Regional Groups Building Consensus for Pro-Metro U.S. Policies

As the nation prepares for an historic presidential election, a broad range of Chicago-area civic groups is coming together to develop recommendations for reforming federal policies to support metropolitan regions. Over the next few months, this effort – convened by the Chicago Metropolitan Agency for Planning – will develop a series of pragmatic, cost-effective, unified proposals that will be presented to the new president’s transition team. The intent is to revamp federal policies on transportation, housing, economic development, and environment, to strengthen Chicagoland and other urban areas, and in turn, the nation.

“The health of our metropolitan regions is not only important to four out of five Americans living in or near cities, but also critical to keeping the U.S. a global powerhouse,” said MPC President MarySue Barrett. “If our next president supports proven approaches to unleash the potential of metros, the economy will start humming again.”

Transportation networks, water systems, green spaces, media coverage, and yes, even sports teams, unite metropolitan regions. However, federal policy rarely recognizes those connections and often inhibits decision making and investment on a regional scale. For more information about this effort, please contact MPC President MarySue Barrett, 312-863-6001 or msbarrett@metroplanning.org.
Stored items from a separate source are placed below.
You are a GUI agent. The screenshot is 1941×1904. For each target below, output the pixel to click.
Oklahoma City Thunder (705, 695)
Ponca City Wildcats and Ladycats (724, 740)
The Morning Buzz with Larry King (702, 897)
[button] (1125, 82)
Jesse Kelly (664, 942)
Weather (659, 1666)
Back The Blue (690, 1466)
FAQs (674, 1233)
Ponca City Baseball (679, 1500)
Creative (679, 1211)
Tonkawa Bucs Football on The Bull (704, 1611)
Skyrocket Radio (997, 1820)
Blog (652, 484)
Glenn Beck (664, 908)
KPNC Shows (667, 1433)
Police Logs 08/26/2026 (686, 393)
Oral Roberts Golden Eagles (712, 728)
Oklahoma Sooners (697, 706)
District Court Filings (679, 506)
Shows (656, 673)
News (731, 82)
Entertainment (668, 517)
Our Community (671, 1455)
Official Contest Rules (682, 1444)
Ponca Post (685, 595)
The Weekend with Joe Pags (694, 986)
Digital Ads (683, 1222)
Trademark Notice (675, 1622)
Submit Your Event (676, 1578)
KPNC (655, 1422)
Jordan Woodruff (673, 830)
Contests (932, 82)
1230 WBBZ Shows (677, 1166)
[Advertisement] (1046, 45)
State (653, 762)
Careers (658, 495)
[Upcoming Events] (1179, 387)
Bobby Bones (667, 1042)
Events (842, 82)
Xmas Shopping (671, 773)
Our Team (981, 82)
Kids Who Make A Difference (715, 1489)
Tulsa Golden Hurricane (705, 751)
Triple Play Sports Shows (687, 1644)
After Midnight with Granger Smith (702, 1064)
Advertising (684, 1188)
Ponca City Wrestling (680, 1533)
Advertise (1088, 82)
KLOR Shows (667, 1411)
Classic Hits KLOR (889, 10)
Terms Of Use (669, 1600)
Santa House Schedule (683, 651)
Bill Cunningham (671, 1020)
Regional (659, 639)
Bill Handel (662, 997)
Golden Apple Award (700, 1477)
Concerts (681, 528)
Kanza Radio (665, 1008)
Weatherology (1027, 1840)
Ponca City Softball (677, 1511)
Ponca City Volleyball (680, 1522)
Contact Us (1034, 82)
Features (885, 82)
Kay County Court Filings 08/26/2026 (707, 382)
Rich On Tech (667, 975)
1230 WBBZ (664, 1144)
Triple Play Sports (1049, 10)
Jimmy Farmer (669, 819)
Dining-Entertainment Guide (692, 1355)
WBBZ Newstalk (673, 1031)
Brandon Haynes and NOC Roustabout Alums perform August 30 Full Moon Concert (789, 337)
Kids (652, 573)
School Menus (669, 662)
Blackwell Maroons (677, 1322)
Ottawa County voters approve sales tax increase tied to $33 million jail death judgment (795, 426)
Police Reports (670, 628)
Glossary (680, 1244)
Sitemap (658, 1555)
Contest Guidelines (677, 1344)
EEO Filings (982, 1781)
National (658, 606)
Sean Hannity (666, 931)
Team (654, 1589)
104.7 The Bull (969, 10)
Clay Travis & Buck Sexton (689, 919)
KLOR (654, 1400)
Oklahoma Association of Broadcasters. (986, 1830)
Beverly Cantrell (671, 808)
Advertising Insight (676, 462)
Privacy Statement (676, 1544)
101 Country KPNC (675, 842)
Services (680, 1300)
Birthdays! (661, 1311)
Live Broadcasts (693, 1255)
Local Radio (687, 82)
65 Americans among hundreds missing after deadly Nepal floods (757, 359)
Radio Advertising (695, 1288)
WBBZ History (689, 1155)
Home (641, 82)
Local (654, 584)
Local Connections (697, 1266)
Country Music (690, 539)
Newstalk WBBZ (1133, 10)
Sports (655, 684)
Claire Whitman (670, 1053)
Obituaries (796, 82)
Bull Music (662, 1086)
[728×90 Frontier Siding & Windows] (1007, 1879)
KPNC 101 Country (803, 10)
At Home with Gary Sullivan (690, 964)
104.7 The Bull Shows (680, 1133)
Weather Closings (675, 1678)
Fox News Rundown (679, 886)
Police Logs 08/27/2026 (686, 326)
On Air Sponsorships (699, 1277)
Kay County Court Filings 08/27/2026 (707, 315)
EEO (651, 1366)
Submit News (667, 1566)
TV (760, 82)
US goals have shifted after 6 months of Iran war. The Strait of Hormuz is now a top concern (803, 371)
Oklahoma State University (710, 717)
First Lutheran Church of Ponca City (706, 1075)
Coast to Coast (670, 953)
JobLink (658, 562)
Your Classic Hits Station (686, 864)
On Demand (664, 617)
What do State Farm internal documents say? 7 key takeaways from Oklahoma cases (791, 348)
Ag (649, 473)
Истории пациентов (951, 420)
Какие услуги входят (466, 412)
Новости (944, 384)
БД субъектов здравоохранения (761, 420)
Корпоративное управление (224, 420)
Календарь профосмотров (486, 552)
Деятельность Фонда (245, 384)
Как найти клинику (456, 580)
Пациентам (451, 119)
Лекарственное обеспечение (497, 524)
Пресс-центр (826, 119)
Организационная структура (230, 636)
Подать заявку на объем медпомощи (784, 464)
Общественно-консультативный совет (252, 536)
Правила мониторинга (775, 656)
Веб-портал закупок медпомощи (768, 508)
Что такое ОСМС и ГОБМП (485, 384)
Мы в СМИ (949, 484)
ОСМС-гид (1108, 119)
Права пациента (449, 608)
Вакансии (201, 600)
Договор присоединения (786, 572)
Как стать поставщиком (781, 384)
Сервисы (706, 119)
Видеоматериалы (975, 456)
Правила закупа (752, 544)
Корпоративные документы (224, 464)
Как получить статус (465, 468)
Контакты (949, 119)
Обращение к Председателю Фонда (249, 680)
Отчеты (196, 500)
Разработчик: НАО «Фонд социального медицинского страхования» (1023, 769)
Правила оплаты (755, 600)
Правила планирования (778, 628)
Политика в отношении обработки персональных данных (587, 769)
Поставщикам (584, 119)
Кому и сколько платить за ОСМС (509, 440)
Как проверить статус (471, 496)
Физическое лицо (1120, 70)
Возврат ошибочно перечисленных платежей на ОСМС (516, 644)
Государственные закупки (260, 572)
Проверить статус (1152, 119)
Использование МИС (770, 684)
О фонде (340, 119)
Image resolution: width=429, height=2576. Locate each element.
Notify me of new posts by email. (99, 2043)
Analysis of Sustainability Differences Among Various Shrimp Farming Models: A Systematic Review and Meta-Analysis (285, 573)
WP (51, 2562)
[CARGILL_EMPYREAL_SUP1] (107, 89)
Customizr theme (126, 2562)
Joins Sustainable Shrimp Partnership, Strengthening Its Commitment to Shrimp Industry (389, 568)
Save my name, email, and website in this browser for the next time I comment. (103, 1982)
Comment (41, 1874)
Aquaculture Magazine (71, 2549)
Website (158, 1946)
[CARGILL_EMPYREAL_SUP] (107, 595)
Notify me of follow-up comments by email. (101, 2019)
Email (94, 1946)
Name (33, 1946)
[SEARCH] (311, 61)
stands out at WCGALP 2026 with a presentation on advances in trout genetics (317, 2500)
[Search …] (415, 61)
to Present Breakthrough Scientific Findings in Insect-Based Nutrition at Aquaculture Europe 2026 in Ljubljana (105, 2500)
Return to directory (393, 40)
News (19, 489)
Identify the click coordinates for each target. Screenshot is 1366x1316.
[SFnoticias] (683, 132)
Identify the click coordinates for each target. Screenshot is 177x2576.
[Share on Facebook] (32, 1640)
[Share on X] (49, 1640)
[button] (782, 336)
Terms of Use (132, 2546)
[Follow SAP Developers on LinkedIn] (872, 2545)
Transit Fare Hikes Pale in Comparison with Cost of Area Traffic Congestion

It may cost Chicagoans 25 to 50 cents more to ride the L or bus next year, according to the Chicago Transit Authority’s proposed 2009 budget. Still, at $2 or $2.25 per ride, the cost beats what Chicagoland drivers pay every year due to traffic jams: MPC’s recent Moving at the Speed of Congestion report shows excess traffic on our roads costs the average rush-hour driver $1,579 a year – or a mind-boggling $7.3 billion annually for the region.

The figure is nearly double the largest previous estimate from the 2007 Texas Transportation Institute (TTI) Urban Mobility report. That’s because MPC’s report examines gridlock over longer periods of the day and across a larger portion of the region’s road network. Also, Moving at the Speed of Congestion drew from detailed local data provided by the Chicago Metropolitan Agency for Planning, while TTI’s study (which is updated annually, with 2008 figures expected this fall) relies upon Federal Highway Administration data.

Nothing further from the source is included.